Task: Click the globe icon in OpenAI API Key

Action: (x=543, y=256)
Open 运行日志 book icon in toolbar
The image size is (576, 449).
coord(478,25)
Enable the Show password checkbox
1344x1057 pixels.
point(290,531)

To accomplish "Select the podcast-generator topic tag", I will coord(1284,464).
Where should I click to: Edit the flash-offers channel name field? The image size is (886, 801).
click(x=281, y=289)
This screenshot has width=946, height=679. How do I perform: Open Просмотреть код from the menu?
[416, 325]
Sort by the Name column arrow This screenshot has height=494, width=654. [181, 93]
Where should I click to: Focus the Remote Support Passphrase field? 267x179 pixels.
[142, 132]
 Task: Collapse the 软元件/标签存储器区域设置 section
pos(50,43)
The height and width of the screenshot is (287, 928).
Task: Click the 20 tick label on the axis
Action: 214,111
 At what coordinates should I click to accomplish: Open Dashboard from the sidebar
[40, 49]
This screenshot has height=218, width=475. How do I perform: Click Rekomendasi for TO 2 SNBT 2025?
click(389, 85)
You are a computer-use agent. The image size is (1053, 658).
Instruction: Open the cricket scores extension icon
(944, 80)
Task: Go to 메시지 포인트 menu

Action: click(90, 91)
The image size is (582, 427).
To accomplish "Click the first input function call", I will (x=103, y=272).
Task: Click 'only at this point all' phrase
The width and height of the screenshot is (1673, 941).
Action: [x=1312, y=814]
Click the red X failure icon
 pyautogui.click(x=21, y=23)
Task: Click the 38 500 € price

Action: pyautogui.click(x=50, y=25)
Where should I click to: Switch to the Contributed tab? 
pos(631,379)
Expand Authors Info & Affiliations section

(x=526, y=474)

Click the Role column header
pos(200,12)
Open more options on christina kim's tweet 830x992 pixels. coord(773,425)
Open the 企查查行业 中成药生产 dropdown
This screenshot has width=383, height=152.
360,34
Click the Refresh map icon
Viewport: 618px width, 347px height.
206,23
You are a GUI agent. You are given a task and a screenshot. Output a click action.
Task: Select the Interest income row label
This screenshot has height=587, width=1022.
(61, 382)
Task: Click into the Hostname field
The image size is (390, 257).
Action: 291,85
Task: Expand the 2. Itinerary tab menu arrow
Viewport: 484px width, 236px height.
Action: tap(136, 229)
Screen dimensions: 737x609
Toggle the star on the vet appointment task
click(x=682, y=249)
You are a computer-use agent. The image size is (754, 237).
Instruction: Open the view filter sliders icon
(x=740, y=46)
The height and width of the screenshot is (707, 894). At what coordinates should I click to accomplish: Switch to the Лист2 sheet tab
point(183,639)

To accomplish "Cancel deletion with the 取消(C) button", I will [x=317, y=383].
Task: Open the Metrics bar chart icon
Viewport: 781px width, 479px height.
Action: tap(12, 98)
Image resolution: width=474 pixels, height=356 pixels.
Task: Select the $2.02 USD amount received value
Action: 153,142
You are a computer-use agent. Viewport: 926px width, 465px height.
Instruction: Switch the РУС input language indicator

============================================================

**EXERCISE BRIEF**
Rewrite all of the data above as a JSON array of strings, with one string per line and blank lines omitted.

**TASK RESULT**
[
  "Task: Click the globe icon in OpenAI API Key",
  "Action: (x=543, y=256)",
  "Open 运行日志 book icon in toolbar",
  "The image size is (576, 449).",
  "coord(478,25)",
  "Enable the Show password checkbox",
  "1344x1057 pixels.",
  "point(290,531)",
  "To accomplish \"Select the podcast-generator topic tag\", I will coord(1284,464).",
  "Where should I click to: Edit the flash-offers channel name field? The image size is (886, 801).",
  "click(x=281, y=289)",
  "This screenshot has width=946, height=679. How do I perform: Open Просмотреть код from the menu?",
  "[416, 325]",
  "Sort by the Name column arrow This screenshot has height=494, width=654. [181, 93]",
  "Where should I click to: Focus the Remote Support Passphrase field? 267x179 pixels.",
  "[142, 132]",
  " Task: Collapse the 软元件/标签存储器区域设置 section",
  "pos(50,43)",
  "The height and width of the screenshot is (287, 928).",
  "Task: Click the 20 tick label on the axis",
  "Action: 214,111",
  " At what coordinates should I click to accomplish: Open Dashboard from the sidebar",
  "[40, 49]",
  "This screenshot has height=218, width=475. How do I perform: Click Rekomendasi for TO 2 SNBT 2025?",
  "click(389, 85)",
  "You are a computer-use agent. The image size is (1053, 658).",
  "Instruction: Open the cricket scores extension icon",
  "(944, 80)",
  "Task: Go to 메시지 포인트 menu",
  "Action: click(90, 91)",
  "The image size is (582, 427).",
  "To accomplish \"Click the first input function call\", I will (x=103, y=272).",
  "Task: Click 'only at this point all' phrase",
  "The width and height of the screenshot is (1673, 941).",
  "Action: [x=1312, y=814]",
  "Click the red X failure icon",
  " pyautogui.click(x=21, y=23)",
  "Task: Click the 38 500 € price",
  "Action: pyautogui.click(x=50, y=25)",
  "Where should I click to: Switch to the Contributed tab? ",
  "pos(631,379)",
  "Expand Authors Info & Affiliations section",
  "(x=526, y=474)",
  "Click the Role column header",
  "pos(200,12)",
  "Open more options on christina kim's tweet 830x992 pixels. coord(773,425)",
  "Open the 企查查行业 中成药生产 dropdown",
  "This screenshot has width=383, height=152.",
  "360,34",
  "Click the Refresh map icon",
  "Viewport: 618px width, 347px height.",
  "206,23",
  "You are a GUI agent. You are given a task and a screenshot. Output a click action.",
  "Task: Select the Interest income row label",
  "This screenshot has height=587, width=1022.",
  "(61, 382)",
  "Task: Click into the Hostname field",
  "The image size is (390, 257).",
  "Action: 291,85",
  "Task: Expand the 2. Itinerary tab menu arrow",
  "Viewport: 484px width, 236px height.",
  "Action: tap(136, 229)",
  "Screen dimensions: 737x609",
  "Toggle the star on the vet appointment task",
  "click(x=682, y=249)",
  "You are a computer-use agent. The image size is (754, 237).",
  "Instruction: Open the view filter sliders icon",
  "(x=740, y=46)",
  "The height and width of the screenshot is (707, 894). At what coordinates should I click to accomplish: Switch to the Лист2 sheet tab",
  "point(183,639)",
  "To accomplish \"Cancel deletion with the 取消(C) button\", I will [x=317, y=383].",
  "Task: Open the Metrics bar chart icon",
  "Viewport: 781px width, 479px height.",
  "Action: tap(12, 98)",
  "Image resolution: width=474 pixels, height=356 pixels.",
  "Task: Select the $2.02 USD amount received value",
  "Action: 153,142",
  "You are a computer-use agent. Viewport: 926px width, 465px height.",
  "Instruction: Switch the РУС input language indicator"
]